Universidade de Plymouth

Mapa das alterações fóticas globais entre 2003 e 2022. A vermelho, regiões onde os oceanos estão a ficar mais escuros
Nas últimas duas décadas, 21% de todo o oceano global sofreu um escurecimento que reduziu de forma drástica a profundidade das zonas fóticas. Isto pode afetar não só o oceano, como o nosso dia-a-dia.
Segundo um novo estudo, mais de 20% dos oceanos do mundo, que cobrem uma área de 75 milhões de km2, têm estado a escurecer.
Esta mudança em grande escala está a suscitar preocupações entre os cientistas sobre o que impacto que pode ter na vida marinha e na saúde do planeta.

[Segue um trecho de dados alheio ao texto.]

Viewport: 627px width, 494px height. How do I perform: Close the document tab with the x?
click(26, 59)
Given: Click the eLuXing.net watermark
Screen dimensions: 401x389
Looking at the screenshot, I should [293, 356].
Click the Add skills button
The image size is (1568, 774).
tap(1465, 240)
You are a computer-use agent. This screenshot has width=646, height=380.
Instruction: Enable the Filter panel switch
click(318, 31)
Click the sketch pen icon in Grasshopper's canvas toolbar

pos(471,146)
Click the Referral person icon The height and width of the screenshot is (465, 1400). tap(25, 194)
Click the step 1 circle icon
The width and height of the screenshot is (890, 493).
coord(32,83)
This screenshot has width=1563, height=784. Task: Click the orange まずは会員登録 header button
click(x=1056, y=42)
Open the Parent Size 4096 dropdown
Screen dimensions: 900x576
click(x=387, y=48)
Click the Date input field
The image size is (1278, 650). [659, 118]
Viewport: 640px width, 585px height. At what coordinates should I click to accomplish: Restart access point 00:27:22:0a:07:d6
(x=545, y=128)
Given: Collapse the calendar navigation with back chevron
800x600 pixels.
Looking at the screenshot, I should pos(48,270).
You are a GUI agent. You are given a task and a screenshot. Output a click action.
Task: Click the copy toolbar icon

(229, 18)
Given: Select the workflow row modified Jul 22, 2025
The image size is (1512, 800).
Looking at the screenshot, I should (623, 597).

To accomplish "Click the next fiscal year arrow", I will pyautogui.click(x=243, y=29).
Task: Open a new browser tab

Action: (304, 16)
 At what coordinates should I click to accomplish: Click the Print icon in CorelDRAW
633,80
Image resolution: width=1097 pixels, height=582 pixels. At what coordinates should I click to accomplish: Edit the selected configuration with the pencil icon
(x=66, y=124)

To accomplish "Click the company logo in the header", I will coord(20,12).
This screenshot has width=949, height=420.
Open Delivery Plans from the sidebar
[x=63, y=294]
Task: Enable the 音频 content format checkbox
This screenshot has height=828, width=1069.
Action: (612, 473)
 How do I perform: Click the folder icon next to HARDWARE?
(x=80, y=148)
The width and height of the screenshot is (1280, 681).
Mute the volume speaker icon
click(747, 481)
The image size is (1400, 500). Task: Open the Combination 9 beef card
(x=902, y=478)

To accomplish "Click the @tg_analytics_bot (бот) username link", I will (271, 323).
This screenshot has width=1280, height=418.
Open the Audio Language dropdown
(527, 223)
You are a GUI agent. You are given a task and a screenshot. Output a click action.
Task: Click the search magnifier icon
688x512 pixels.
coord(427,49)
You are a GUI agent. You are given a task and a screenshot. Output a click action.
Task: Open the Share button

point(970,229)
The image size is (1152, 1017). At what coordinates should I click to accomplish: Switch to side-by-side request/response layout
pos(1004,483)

O fenómeno, conhecido como escurecimento dos oceanos, ocorre quando as alterações na claridade da água reduzem a profundidade da zona fótica, a camada do oceano iluminada pelo sol — onde vive a maior parte da vida marinha.
Esta zona é crucial para muitos organismos, desde o plâncton, aos peixes e à forma como o oceano ajuda a regular o clima do nosso planeta. Este escurecimento tem sido impulsionado por fatores como a perda de nutrientes e a alteração dos padrões climáticos.
A mudança pode prejudicar ecossistemas delicados, forçar criaturas dependentes da luz a ocuparem espaços mais fechados e colocar em causa a nossa dependência nos oceanos, que ajudam na obtenção de oxigénio, alimentos e na regulação do clima.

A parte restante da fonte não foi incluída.